The reply should hold only the lines from the one with "Given: Select the Datasheet URL value cell" through the end of the data, each given exactly.

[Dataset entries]

[Start of section]

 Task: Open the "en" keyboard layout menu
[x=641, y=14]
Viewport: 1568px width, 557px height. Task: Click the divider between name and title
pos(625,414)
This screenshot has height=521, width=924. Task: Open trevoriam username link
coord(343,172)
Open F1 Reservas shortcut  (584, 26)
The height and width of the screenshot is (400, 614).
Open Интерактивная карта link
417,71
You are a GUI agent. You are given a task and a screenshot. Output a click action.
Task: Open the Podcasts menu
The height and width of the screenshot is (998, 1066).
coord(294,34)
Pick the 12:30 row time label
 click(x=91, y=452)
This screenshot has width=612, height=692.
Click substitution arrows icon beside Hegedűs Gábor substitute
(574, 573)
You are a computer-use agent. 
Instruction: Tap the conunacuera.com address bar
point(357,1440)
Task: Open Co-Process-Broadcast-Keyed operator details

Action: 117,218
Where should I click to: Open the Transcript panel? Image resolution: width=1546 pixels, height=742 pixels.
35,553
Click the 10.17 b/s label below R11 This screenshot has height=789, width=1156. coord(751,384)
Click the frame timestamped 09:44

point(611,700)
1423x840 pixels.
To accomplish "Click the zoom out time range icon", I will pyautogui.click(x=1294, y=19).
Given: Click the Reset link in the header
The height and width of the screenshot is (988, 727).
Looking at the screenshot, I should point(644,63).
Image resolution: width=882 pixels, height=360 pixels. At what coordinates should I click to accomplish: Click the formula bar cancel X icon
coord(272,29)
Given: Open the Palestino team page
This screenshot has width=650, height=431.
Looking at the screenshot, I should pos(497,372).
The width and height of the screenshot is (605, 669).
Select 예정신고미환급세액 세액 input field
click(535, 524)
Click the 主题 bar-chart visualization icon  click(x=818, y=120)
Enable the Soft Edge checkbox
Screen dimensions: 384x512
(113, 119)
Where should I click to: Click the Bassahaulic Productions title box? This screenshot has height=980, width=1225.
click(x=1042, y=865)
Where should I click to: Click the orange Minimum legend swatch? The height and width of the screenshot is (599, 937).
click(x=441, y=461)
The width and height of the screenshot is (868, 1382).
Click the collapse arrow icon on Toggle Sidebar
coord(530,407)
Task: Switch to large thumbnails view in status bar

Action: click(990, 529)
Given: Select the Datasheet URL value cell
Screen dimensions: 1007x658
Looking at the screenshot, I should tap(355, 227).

[End of section]

▸ COMPLETED TASK:
Given: Select the Datasheet URL value cell
Screen dimensions: 1007x658
Looking at the screenshot, I should tap(355, 227).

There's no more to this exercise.